Exactly reproduce the lines from the one containing "This screenshot has height=347, width=491." through the last line of the data, both ends included, leaving out pictures.

<<<<

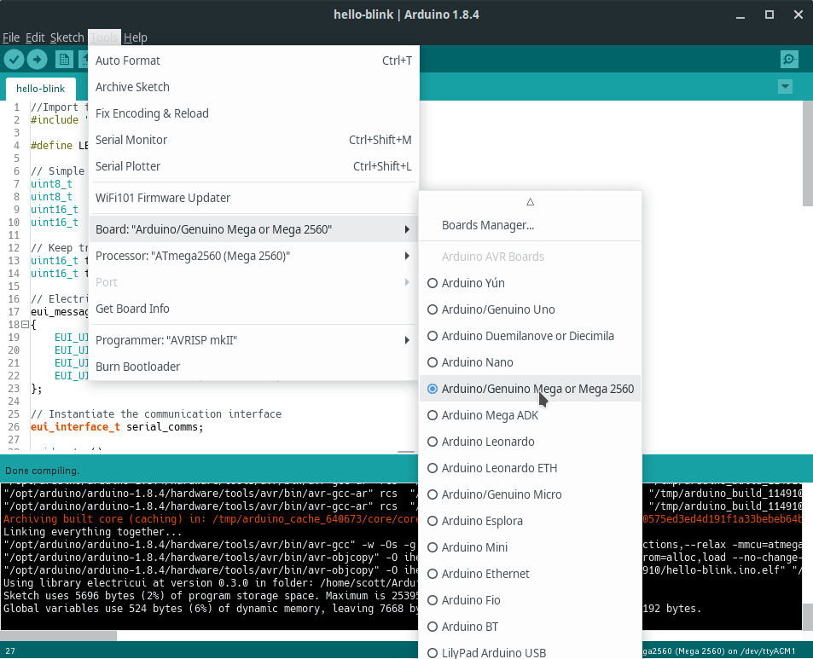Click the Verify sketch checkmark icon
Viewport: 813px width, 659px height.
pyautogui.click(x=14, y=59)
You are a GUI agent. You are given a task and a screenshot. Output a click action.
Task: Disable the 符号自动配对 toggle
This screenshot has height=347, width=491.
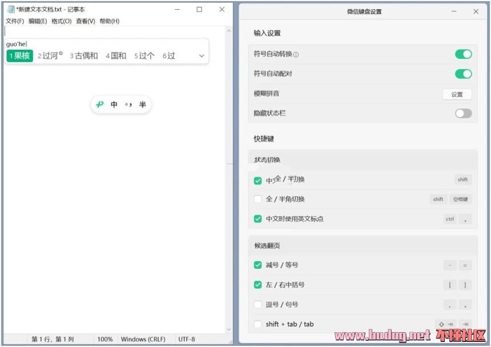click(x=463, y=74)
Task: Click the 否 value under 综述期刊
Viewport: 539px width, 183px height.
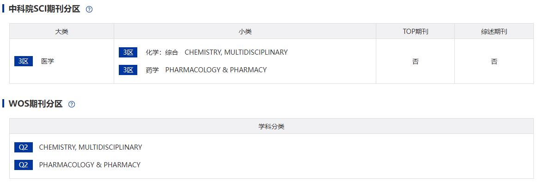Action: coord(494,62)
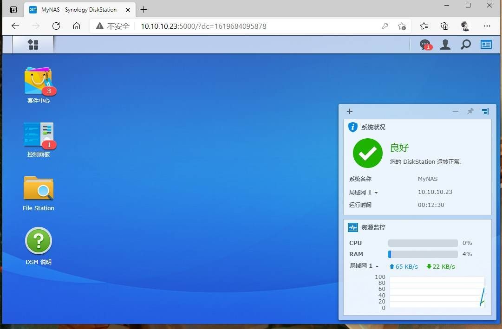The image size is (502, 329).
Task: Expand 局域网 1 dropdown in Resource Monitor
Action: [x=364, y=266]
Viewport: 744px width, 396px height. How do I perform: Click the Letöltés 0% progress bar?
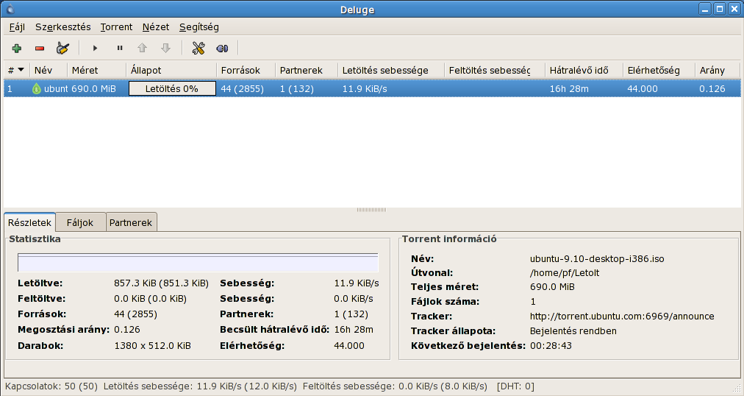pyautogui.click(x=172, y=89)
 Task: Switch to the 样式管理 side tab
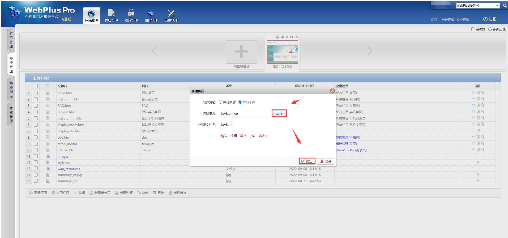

>>>>

§ SOLUTION FOR THIS PROBLEM:
This screenshot has height=347, width=491.
click(x=463, y=74)
Task: Click the 否 value under 综述期刊
Viewport: 539px width, 183px height.
Action: coord(494,62)
The image size is (502, 329).
Task: Expand 局域网 1 dropdown in Resource Monitor
Action: [x=364, y=266]
Viewport: 744px width, 396px height. How do I perform: Click the Letöltés 0% progress bar?
pyautogui.click(x=172, y=89)
 Task: Switch to the 样式管理 side tab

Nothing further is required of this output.